At this point, we can start asking why Django does not seek glory. The simple answer is that Django is a post-Christian hero in a non-classical world. His quest is not tragic but redeeming. By rescuing his wife, he puts things right, he makes justice for himself and others, corrects a wrong and saves a person. By limiting his world and his aspirations to a single point, he gains the world, rids the South of one of its worst slave-owners and traffickers in (fighting) human flesh and provides inspiration to other slaves, those witnessing his release from captivity at the beginning of the film and those admiring his cunning and uncompromising resolve at the end, before the final slaughter. Achilles, on the other hand, is dominated by universalist concerns: he wants eternal glory, and he gets it at the cost of thousands of innocent lives. Pereat mundus, fiat gloria. From Achilles’ point of view, the Iliad is a tragedy. From Django’s, his story is a comedy, guaranteed not just by its happy ending, but by the freedom and renewal to which it moves. Achilles realizes his tragic condition, Django is happy to resolve his predicament and cares for nothing else. Achilles is a more complex figure than Django because tragedy makes claims on him from which he cannot escape. Achilles is a hero-unto-death, whose decisions are self-serving, tragic and apocalyptic. A figure of darkness, he is also a foregone conclusion. If there is any light in him, it is his attempt at self-knowledge. Django, from this perspective, is a romantic hero, or better yet, a hero of medieval romance, a Tristan, a Lancelot or an Orlando Furioso. He inherits the world by demeaning himself, by looking at Broomhilda and the ring of fire. He is effaced and self-effacing.

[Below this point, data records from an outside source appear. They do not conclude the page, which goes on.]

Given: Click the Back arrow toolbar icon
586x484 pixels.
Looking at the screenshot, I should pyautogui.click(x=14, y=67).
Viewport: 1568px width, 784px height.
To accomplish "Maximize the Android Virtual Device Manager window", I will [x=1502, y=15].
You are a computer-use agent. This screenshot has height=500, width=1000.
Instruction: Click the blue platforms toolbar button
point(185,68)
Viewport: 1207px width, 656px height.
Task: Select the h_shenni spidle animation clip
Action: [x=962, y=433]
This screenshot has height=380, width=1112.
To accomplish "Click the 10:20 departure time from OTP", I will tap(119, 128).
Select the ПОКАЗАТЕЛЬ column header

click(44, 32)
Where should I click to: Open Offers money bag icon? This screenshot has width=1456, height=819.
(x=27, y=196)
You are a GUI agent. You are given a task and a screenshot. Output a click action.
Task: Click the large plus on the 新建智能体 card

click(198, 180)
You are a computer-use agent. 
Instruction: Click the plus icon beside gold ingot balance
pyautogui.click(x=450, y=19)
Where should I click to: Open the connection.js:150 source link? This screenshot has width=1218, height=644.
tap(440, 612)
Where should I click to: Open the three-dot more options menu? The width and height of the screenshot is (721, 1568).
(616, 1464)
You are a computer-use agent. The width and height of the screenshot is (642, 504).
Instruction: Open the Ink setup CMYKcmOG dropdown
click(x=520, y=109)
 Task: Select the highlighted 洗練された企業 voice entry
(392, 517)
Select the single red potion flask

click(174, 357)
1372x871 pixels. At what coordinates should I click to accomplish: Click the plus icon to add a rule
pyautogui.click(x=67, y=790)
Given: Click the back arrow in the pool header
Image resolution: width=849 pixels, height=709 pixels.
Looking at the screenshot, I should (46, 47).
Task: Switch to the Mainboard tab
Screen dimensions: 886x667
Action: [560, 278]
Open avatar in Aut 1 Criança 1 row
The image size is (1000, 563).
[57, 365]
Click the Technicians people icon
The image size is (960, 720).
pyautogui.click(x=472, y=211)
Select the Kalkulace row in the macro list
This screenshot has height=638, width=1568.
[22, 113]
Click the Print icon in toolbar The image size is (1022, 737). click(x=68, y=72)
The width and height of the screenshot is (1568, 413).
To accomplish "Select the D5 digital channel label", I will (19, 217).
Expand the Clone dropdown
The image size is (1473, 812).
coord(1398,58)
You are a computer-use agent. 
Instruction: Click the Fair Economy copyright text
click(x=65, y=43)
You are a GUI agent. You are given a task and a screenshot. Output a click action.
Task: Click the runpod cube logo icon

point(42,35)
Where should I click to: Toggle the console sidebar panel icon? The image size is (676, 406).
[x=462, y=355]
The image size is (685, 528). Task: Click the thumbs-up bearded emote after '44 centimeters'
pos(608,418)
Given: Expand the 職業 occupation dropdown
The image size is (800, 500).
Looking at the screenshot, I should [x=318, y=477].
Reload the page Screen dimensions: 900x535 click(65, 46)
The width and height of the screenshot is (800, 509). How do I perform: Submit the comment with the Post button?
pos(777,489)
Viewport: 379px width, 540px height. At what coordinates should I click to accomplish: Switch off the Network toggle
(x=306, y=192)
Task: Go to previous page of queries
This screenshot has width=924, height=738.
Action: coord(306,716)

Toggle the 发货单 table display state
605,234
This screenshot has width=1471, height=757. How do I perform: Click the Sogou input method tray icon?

The only tragedy in Django Unchained is Schultz’s. He is also a man-unto-death, but of a different kind. He comes out as a Christic figure, the lamb who suffers willing death for others. His sacrifice is tragic but also redeeming. So is the destruction of Candyland. I have already noted the analogy with the destruction of Troy (itself absent, though anticipated, from the Iliad). The difference between the two is determined by the distance between classical tragedy and post-Christian comedy. The destruction of Troy is in many ways a waste, as Ulysses soon realizes on his journey home. The fall of Candyland and the slaughter of all its white residents, none truly innocent, is a necessity. For Django to realize his full potential – without however realizing it himself – he has to demolish the world that made the conflict possible in the first place. This brings us straight to the heart of the matter. Django fulfills the internal requirements of his vocation – that by liberating Broomhilda, he brings justice and renewal to a fallen world. By hating Agamemnon and killing Hector and other Trojan warriors, Achilles reaches the limits of his world, like Truman in Truman Show crashing his dinghy against the enclosure of his mock universe.